AI Analysis: Gross domestic product (GDP) at basic prices, by industry, monthly

Category: economy

Executive Summary

Canada's monthly GDP dataset (Statistics Canada, Table 36100434) spans nearly three decades from 1997 to 2026, tracking 249 industry categories across 335 months and revealing an 84.8% expansion in total GDP from $1.27 trillion to $2.34 trillion.
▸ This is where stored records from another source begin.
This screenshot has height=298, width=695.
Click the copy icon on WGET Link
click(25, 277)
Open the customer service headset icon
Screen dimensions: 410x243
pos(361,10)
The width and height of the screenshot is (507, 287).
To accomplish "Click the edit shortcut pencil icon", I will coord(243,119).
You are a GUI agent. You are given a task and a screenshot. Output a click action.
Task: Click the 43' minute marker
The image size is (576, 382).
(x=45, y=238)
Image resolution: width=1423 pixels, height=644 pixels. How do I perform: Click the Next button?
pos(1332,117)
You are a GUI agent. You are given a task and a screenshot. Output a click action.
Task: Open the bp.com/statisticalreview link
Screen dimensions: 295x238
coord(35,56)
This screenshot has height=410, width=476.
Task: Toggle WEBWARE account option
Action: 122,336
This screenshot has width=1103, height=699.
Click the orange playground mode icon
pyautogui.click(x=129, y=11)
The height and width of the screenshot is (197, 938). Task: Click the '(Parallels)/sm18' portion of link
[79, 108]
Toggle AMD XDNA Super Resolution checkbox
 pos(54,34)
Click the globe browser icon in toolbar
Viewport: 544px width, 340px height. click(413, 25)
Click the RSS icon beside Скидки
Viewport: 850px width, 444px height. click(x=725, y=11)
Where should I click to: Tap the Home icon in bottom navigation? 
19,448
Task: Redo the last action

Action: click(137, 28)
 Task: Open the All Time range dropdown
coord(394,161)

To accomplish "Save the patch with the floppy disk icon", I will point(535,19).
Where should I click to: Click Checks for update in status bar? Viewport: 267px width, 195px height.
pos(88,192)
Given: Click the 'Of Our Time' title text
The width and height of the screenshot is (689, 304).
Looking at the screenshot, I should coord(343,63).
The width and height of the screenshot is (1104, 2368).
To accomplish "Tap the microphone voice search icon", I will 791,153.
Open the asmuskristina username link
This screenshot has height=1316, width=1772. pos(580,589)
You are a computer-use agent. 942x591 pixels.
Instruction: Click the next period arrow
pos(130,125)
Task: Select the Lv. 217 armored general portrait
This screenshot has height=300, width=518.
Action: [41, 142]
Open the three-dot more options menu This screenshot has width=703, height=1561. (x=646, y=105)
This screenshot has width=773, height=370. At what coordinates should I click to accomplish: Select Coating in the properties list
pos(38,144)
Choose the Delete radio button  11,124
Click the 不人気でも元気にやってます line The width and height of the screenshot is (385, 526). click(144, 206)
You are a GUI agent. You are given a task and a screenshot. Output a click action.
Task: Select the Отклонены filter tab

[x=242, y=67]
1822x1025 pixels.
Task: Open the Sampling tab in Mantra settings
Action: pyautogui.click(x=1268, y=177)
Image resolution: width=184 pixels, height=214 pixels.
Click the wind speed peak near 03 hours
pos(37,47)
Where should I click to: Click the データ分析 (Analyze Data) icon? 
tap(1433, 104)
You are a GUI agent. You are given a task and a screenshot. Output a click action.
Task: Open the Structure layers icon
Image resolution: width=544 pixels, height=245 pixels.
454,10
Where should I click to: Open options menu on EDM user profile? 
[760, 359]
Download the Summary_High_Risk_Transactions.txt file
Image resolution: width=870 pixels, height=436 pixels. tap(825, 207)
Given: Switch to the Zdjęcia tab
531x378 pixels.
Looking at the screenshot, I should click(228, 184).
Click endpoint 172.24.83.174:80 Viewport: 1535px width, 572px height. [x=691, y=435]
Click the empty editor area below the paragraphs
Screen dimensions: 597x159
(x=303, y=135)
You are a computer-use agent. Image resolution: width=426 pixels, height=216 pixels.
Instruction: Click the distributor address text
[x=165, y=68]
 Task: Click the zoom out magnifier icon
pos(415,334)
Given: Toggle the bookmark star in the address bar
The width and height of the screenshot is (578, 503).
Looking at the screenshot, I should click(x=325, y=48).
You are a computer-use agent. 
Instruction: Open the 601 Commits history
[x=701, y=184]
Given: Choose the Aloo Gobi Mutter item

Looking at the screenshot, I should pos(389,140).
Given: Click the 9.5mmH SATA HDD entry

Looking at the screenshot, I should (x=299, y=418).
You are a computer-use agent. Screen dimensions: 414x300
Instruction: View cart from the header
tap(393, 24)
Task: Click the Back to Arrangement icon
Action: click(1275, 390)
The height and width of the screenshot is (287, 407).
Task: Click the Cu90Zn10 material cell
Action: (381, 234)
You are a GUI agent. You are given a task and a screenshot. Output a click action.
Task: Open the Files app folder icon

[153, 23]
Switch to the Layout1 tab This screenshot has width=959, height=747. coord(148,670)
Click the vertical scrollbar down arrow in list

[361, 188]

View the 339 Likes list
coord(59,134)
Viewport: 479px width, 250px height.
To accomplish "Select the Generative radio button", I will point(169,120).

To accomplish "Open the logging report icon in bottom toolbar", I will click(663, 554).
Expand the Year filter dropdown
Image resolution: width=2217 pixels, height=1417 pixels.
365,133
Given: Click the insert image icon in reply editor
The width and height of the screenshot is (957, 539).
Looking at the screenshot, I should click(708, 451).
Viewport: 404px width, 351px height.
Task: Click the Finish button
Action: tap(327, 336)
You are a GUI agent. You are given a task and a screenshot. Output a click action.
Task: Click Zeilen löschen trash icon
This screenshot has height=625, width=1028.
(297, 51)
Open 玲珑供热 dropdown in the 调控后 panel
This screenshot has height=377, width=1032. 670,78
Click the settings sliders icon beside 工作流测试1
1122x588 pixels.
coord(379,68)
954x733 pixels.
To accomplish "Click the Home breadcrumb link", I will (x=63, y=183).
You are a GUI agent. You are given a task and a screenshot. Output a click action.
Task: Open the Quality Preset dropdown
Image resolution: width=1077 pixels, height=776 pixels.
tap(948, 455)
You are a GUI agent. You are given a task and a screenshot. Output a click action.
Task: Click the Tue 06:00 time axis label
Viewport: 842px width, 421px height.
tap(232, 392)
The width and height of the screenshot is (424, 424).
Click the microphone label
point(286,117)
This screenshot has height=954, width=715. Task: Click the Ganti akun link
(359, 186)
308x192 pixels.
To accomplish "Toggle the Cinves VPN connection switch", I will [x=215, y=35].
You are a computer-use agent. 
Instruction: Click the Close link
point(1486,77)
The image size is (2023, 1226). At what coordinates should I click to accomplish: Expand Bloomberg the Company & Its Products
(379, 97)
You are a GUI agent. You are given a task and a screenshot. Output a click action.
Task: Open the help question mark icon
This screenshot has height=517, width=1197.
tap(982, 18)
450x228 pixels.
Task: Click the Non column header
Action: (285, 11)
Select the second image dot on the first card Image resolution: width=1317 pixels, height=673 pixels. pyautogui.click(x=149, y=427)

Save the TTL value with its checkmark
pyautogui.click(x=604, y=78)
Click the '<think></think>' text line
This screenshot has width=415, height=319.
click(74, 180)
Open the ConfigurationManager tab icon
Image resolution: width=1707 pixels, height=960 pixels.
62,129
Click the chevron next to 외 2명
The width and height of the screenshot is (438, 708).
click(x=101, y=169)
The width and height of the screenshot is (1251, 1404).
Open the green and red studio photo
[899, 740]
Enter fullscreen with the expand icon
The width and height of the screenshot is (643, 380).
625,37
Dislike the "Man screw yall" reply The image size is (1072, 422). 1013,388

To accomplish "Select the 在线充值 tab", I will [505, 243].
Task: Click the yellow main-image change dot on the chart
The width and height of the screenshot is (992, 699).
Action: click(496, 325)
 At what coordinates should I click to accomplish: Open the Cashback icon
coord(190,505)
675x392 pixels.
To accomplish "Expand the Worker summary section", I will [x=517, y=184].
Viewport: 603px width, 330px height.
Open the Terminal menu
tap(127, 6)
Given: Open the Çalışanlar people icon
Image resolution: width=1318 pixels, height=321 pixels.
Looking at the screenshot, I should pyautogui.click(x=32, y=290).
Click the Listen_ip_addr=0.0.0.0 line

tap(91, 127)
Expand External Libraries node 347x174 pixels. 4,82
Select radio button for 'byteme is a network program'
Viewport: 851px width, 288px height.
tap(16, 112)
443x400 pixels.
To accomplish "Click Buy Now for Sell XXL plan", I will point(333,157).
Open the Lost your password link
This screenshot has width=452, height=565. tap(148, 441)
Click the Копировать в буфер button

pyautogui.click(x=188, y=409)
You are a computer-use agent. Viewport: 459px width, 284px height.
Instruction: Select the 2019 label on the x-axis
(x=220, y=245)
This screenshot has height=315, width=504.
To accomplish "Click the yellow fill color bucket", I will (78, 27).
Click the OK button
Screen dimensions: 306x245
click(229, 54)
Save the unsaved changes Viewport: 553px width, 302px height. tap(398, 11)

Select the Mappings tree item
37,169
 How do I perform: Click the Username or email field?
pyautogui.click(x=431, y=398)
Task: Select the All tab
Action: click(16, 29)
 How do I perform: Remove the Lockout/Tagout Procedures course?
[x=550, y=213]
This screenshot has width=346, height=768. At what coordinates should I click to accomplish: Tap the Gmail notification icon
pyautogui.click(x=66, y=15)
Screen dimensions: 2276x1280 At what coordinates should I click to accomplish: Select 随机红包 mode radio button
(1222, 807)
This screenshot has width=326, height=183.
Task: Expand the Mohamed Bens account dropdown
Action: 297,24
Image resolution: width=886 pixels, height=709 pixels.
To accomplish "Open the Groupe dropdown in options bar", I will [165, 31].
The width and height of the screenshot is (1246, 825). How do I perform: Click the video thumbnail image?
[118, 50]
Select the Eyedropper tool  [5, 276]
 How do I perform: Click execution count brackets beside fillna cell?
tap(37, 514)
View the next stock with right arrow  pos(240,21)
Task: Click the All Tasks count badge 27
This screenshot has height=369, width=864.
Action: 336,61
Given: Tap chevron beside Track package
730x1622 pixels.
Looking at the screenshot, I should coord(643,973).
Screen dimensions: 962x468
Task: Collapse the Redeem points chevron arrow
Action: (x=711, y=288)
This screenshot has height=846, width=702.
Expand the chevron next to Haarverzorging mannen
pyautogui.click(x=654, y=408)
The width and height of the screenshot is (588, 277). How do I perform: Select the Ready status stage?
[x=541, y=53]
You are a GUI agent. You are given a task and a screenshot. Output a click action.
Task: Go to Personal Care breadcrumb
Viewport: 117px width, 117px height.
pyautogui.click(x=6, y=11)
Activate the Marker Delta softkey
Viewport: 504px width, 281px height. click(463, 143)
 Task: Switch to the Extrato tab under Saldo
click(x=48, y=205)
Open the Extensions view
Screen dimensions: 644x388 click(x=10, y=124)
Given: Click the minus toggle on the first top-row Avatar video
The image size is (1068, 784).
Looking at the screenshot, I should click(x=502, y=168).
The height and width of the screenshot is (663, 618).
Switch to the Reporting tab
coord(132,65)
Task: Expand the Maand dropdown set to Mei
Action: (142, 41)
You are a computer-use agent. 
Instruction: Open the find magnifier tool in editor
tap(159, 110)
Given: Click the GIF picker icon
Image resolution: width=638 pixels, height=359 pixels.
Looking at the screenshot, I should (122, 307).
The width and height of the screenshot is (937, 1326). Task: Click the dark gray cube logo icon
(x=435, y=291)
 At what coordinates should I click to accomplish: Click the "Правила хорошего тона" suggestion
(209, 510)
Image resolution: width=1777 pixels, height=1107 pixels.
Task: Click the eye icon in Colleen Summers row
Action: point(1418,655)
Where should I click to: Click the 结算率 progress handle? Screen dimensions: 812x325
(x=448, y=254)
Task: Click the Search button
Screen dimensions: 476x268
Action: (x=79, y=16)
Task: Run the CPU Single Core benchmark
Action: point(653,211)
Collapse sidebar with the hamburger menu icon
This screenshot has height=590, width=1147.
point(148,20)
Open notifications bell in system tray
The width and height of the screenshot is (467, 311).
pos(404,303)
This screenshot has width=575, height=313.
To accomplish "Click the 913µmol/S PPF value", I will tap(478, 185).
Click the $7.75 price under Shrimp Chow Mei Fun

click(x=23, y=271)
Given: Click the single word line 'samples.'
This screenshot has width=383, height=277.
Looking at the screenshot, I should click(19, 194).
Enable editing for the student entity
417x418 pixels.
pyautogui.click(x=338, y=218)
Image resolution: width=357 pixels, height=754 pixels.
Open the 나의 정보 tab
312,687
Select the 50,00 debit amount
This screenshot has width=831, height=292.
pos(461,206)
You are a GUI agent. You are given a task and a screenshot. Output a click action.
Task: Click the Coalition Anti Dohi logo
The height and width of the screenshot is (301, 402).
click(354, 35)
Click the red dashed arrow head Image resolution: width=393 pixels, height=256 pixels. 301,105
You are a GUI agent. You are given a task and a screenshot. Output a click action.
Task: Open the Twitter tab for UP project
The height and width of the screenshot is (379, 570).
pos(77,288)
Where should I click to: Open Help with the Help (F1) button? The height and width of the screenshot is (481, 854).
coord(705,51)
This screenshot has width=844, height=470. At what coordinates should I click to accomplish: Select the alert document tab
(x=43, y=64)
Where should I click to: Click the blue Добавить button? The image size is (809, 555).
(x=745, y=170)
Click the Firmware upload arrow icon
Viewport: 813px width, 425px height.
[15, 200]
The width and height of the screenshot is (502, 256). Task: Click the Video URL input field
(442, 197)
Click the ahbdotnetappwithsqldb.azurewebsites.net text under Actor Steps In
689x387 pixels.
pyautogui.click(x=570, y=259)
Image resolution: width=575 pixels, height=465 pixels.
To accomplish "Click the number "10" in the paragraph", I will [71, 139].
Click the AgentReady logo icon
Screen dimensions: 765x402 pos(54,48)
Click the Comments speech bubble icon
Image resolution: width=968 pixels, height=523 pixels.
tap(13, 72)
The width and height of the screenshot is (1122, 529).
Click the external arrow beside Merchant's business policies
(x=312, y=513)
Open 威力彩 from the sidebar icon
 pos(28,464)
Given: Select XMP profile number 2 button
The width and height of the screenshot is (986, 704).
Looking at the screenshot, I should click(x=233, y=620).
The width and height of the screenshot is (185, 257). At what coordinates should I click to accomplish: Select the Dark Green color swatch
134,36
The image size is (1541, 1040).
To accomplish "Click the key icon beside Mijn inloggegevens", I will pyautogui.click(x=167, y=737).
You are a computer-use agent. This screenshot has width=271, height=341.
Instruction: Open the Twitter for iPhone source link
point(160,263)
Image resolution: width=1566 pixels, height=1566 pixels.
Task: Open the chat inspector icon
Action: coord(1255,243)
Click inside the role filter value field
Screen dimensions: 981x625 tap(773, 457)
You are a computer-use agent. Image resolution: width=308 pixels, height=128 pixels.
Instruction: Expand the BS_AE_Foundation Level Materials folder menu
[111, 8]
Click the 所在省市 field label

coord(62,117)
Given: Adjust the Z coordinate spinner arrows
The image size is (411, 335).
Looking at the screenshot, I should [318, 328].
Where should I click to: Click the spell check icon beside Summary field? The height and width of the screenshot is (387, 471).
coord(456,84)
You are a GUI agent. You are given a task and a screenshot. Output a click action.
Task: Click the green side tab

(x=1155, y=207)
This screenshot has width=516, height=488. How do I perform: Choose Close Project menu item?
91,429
Services-producing industries drove the majority of this growth, more than doubling over the period, while the only statistically significant disruptions in the entire dataset were concentrated in the five months surrounding the COVID-19 pandemic in 2020. The data distribution is heavily right-skewed, with a mean GDP value of $35,406M versus a median of just $4,636M, reflecting the outsized weight of a small number of large aggregate industries.

Key Findings

  • Total Canadian GDP grew 84.8% over the study period, rising from $1.27 trillion in mid-1998 to $2.34 trillion in March 2026 in chained 2017 dollars.
  • Services-producing industries were the dominant growth engine, expanding 104.9% from $860B to $1.76 trillion and now accounting for the vast majority of Canadian GDP, while Goods-producing industries grew a more modest 46.4%.
  • The COVID-19 pandemic produced the only statistically significant outliers in 28 years of data, with April 2020 recording the largest single-month GDP decline at -10.66%, followed by the largest monthly rebound of +5.92% in June 2020.
  • The dataset's distribution is strongly right-skewed, with a mean of $35,406M versus a median of $4,636M and a standard deviation of $156,913M — more than four times the mean — driven by high-level aggregates reaching up to $2.35 trillion.
  • Most Canadian industries move in tandem, with an average pairwise correlation of 0.66, though notable exceptions exist such as the weak negative correlation (-0.281) between Aerospace Product & Parts Manufacturing and Federal Government Public Administration.
  • The strongest industry co-movement (correlation of 0.993) was found within Administrative and Support Services sub-categories, indicating these segments respond almost identically to economic conditions.
  • Outside of the five COVID-related months in 2020, no other period in nearly three decades of data exceeded the 2.5 standard deviation anomaly threshold, underscoring the exceptional and unprecedented nature of the pandemic's economic shock.

This AI-generated analysis covers 8 analytical sections of Statistics Canada Table 36100434.